The decision shocked investors and prompted mass buying of Sterling, as both analysts and BoE board members had previously signalled that a rate rise was unlikely due to the emergence of the Omicron variant. BoE Governor Andrew Bailey said that the central bank ‘had to act’ in order to combat what they saw as medium-term inflationary pressures. The move makes them the first of the major central banks to raise interest rates.
The BoE is however facing renewed criticism over its communications to investors. Victoria Scholar, head of investment at interactive investor, echoed the frustration felt by many traders:
‘It was only a fortnight ago that Bank of England hawk Michael Saunders, who was one of just two MPC members to back a hike in November, suggested even he might pause on voting for a rate hike this month in light of the threat of Omicron. However today, many traders have been caught off guard with the unexpected hike, sending the Pound and the FTSE 100 sharply higher.

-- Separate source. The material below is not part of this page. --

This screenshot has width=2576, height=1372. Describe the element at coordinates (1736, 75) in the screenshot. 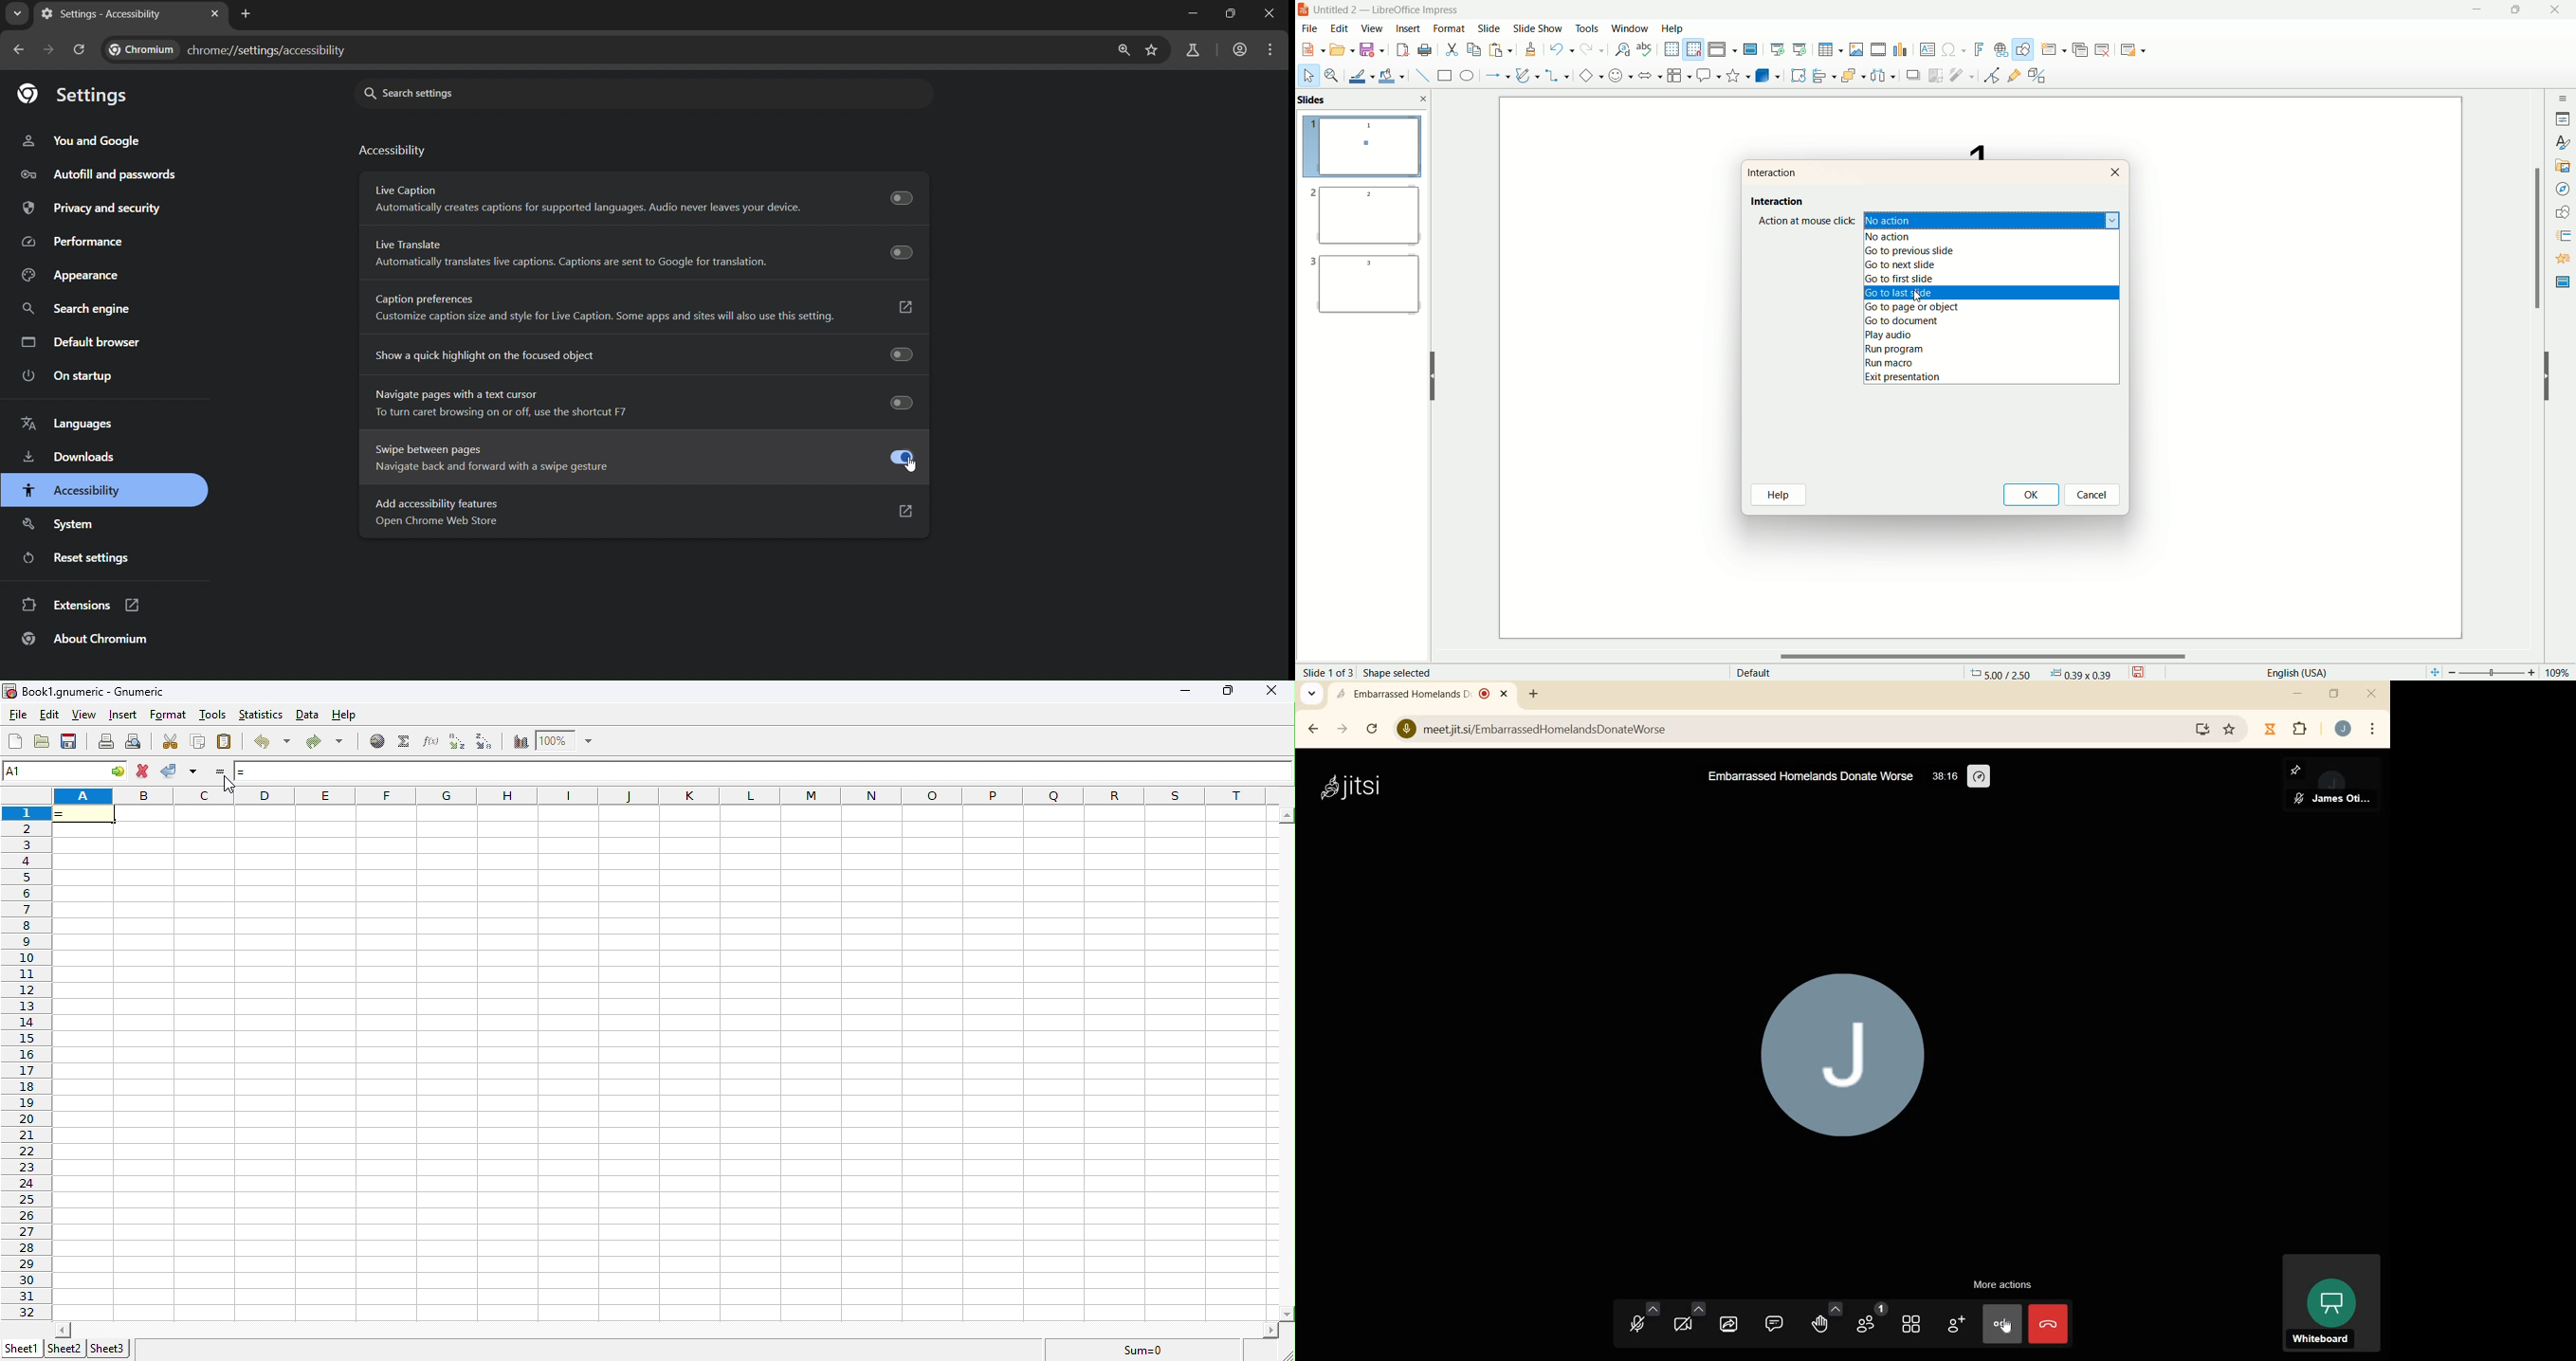

I see `stars and banners` at that location.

‘There is a growing sense of frustration among traders and investors around the mixed messaging from the central bank, prompting many to label Andrew Bailey as the second unreliable boyfriend.’
The BoE also cut its growth forecasts for December and 2022. This follows growth hitting a ten month low across the UK’s private sectors, particularly in the services sector where hospitality and travel firms have felt the impact of the UK’s ‘Plan B’ restrictions most keenly.
Canadian Dollar (CAD) Climbs as Oil Prices Continue to Rise
The Canadian Dollar has risen against many of its rivals today, as it was buoyed by higher oil prices .
Upward movement of the commodity-tied ‘Loonie’ could well continue to be underpinned by the rising price of crude oil as it hit $75 per barrel today.
A hawkish outlook from the US Federal Reserve following their last policy meeting as well as diminishing supplies are thought to be behind the rise.
GBP/CAD Exchange Rate Forecast: Will UK’s Retail Sales Support BoE Decision?
Tomorrow brings the release of the UK’s latest retail sales figures which are currently forecast to report sales growth remained unchanged at 0.8% in November.
Whilst this would mark the third consecutive month of growth, businesses were hoping figures would be higher due to early Christmas shopping. Should investors see this an indicator of waning consumer confidence then the Pound could slip.
With no significant data for the Canadian Dollar this week, it’s likely that CAD will continue to be affected by oil prices and the movements of the major central banks.